BoolExp = Exp:e -> { (Func<object>)(
() => {
object o = e.As<Func<object>>()();
return o is bool ? (bool)o
: o is int ? ((int)o) != 0
: !string.IsNullOrEmpty(o as string) && (o != OMetaList<HostExpression>.Nil);
})
},

// Binary expressions take two arguments (left and right).
// Here we just have the one that is relevant to FizzBuzz
BinExp = NumExp:left
"is" "a" "multiple" "of"
NumExp:right -> { (Func<object>)(
() => {
var l = (int)left.As<Func<object>>()();
var r = (int)right.As<Func<object>>()();
return (l%r) == 0;
})
},

// Number expressions are functions that just return an integer.
// Note that "it" resolves to the *value* of the variable that was last referenced by name.
NumExp = Number:n -> { (Func<object>) (() => n.As<int>()) }
"it" -> { (Func<object>) (() => Get<int>(Get<string>("_it"))) }
VariableName:vn -> { (Func<object>) (() => Get<int>(vn.As<string>())) },

// Statements are the things that actually do work in this language.
Stmt = "print" Exp:e -> { (Action) (() => { Console.WriteLine(e.As<Func<object>>()()); }) }
"if" AndExp:b "then" Stmt:t
("else" Stmt Empty):f -> { (Action) (
() => {
if((bool)b.As<Func<object>>()())
t.As<Action>()();
else if(f.Count > 0)
f.As<Action>()();
})
}
"for" "every" VariableName:n "from"
Number:low "to" Number:high
Stmt:s -> { (Action) (
() => {
int lowerBound = low.As<int>();
int upperBound = high.As<int>();
string iterationVar = n.As<string>();
Action iterationStmt = s.As<Action>();
for(int i = lowerBound; i <= upperBound; i++)
{
Set(iterationVar, i);
iterationStmt();
}
})
},

// A "block" is zero or more statements.
Block = Stmt*:s -> { (Action) (
() => {
foreach(var currentStatement in s)
{
currentStatement.As<Action>()();
}
})
},

// And finally, a "program" is just a series of statements, which is a "block"
Program = Block
}

Full disclosure: It took some debugging to get this implementation to work right.

If I had been beamed into the future and had to write this solution on a whiteboard, I would have been a bit nervous that I wouldn’t have gotten it right and would have taken noticeably more time than I now take to write a FizzBuzz solution.

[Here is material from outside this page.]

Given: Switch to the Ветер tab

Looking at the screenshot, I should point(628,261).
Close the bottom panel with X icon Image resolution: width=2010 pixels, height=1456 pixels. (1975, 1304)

In order to keep the code size down, I directly execute the “pseudocode” rather than convert it to an intermediate tree. I also simplified things by making all variables in this language global. The latest version of the source code has a slightly more elaborate version of Meta-FizzBuzz that also allows an alternative pseudocode implementation.

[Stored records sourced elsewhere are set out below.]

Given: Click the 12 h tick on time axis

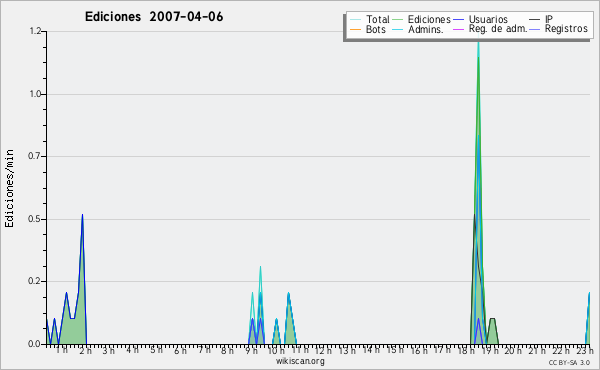Looking at the screenshot, I should coord(323,350).
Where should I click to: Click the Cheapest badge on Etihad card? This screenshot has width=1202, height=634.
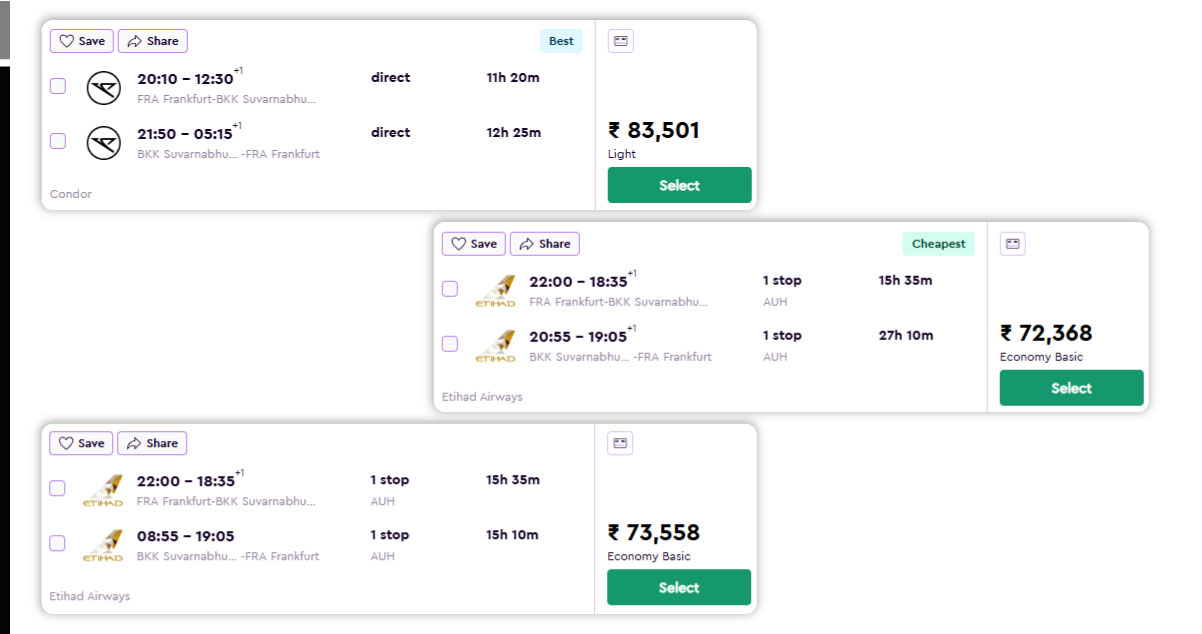click(x=938, y=244)
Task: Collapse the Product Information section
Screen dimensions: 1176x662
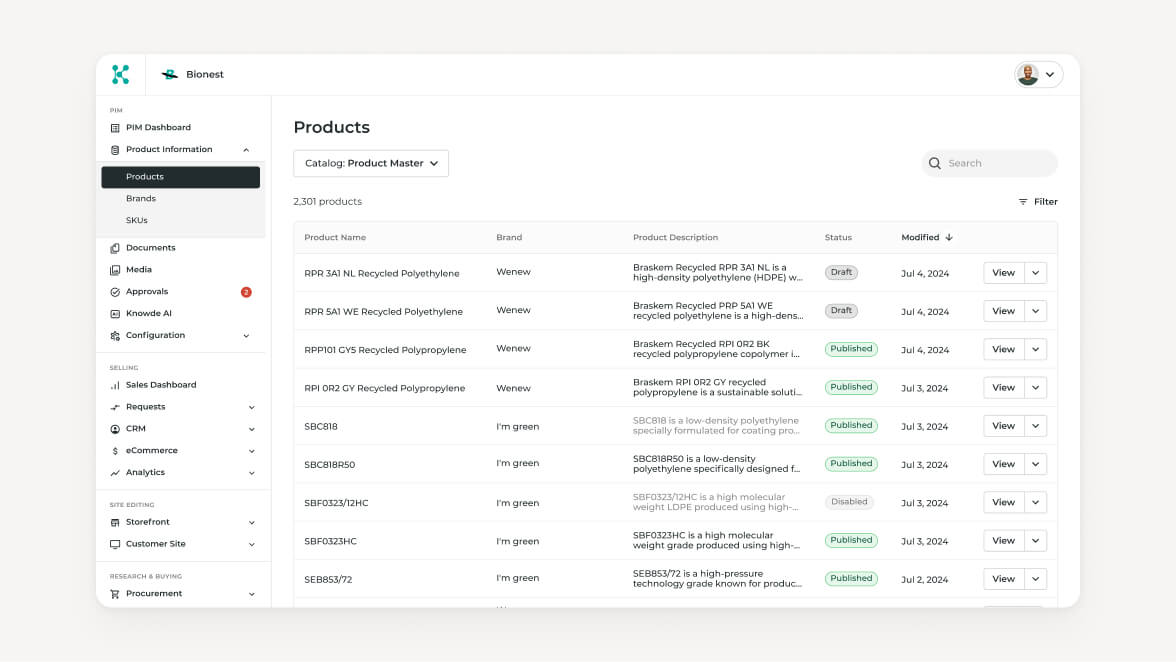Action: click(246, 150)
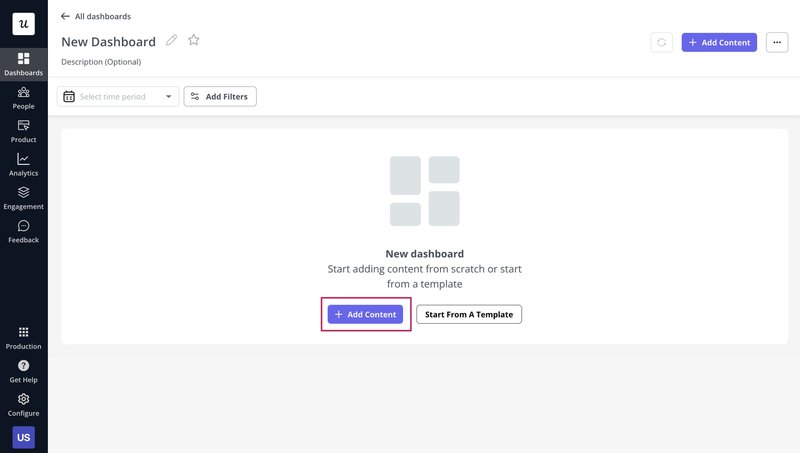800x453 pixels.
Task: Open Engagement from the sidebar
Action: tap(23, 197)
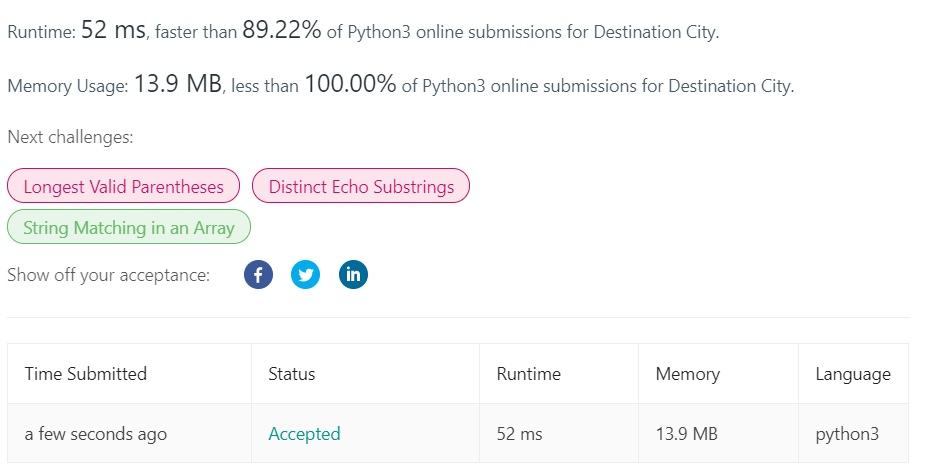The width and height of the screenshot is (930, 472).
Task: Share acceptance on Facebook
Action: pyautogui.click(x=258, y=275)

The current implementation of OMeta# uses C# 3.0 as the host language. This makes everything inside of the { }’s two to three times uglier and larger than it might have been if I had used a more dynamic host language like JavaScript, Python, Ruby, or possibly C# 4.0. As I mentioned in my last post, my hope is that eventually I’ll be able to use clever techniques to make the host code appear more dynamic even though it might need to be strongly typed.

In the end, the Meta-FizzBuzz problem is just a thought experiment to guess what the low bar might look like in the future. That is, a future where it’s so easy to create a language that perfectly fits your problem that people actually do. As an industry, we’re not there yet, but it’s fun to dream of the STEPS needed to get there.

Feedback: What do you think the low bar will be in an upcoming era of Moore’s Law Software? What do you think of the Meta-FizzBuzz problem? Feel free to post your own solution (or outline of a path that you’d take towards a solution) in the comments. Comments are also encouraged about OMeta#’s current syntax in general.